======== RECORD EXCERPTS
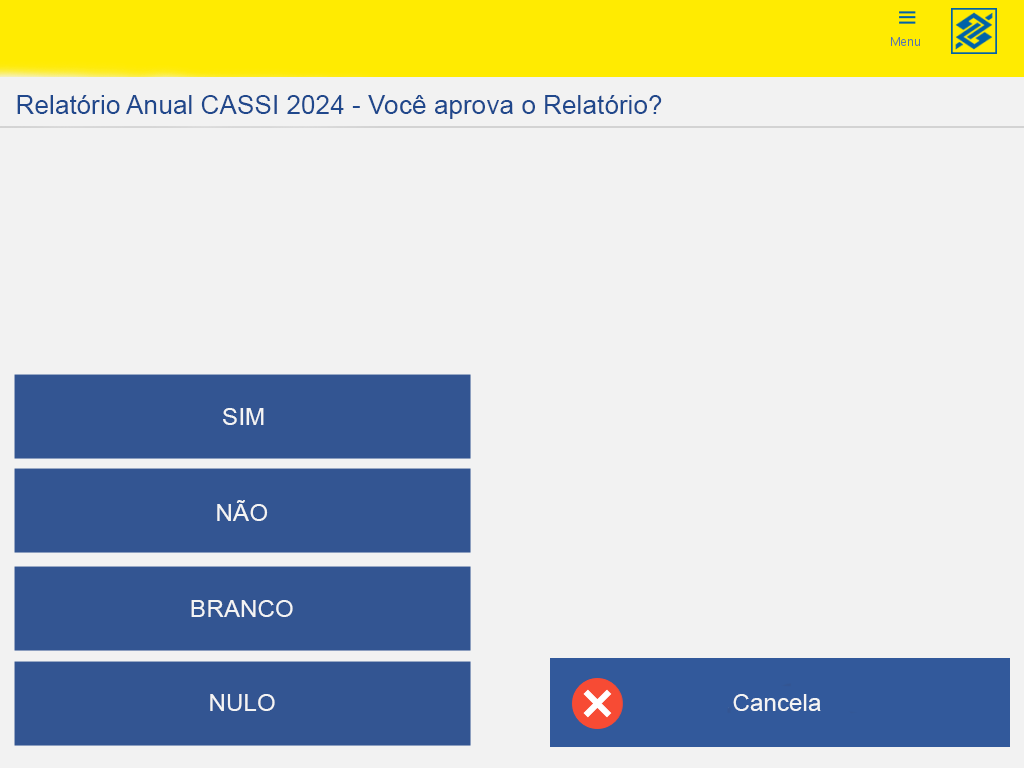Image resolution: width=1024 pixels, height=768 pixels.
Task: Open the hamburger Menu icon
Action: (x=906, y=18)
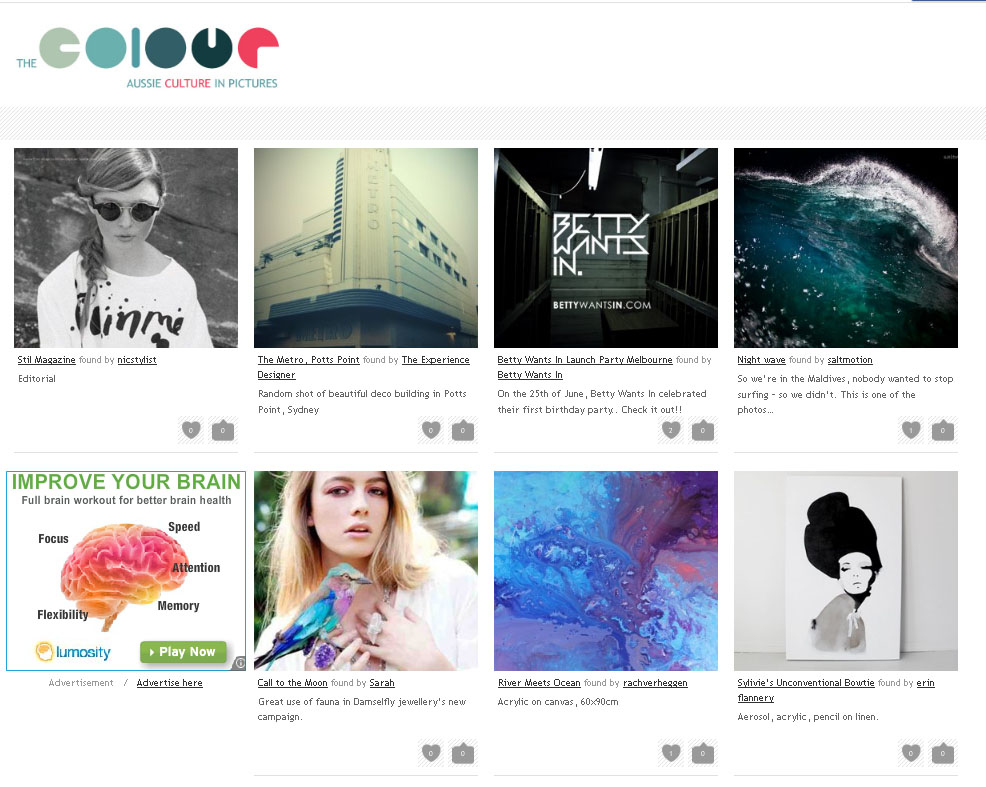Open the River Meets Ocean painting thumbnail

606,571
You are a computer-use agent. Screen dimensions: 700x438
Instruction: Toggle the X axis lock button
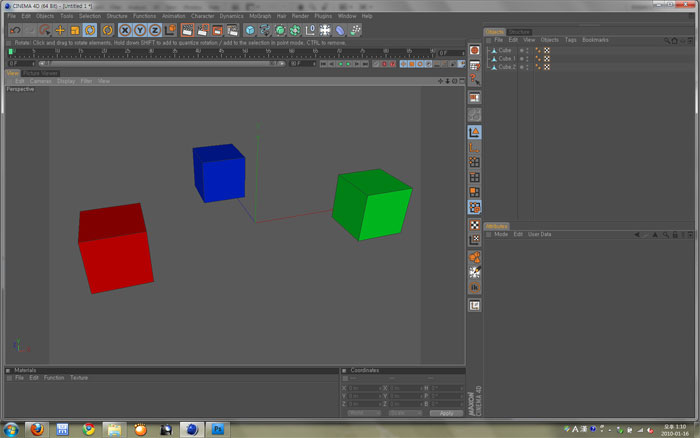[x=125, y=30]
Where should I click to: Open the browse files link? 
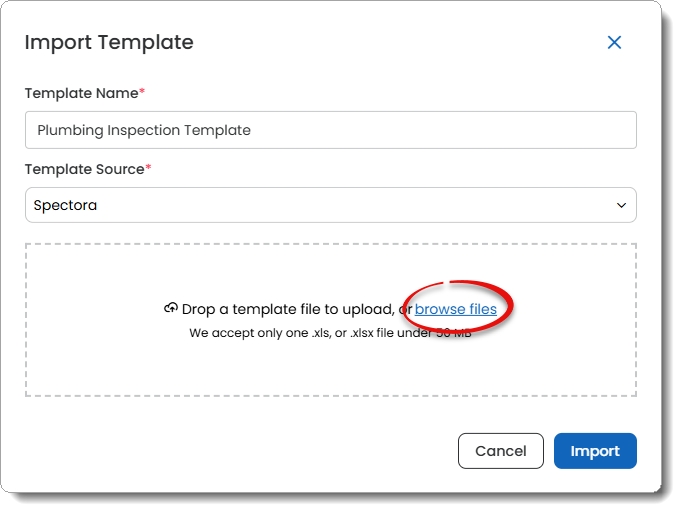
================
All lines from the one holding "You are a computer-use" through the last line of the entries, and nothing else, are to be output exactly; leave out the pictures.

You are a computer-use agent. Screen dimensions: 700x438
Instruction: Toggle the X axis lock button
[x=125, y=30]
Where should I click to: Open the browse files link? 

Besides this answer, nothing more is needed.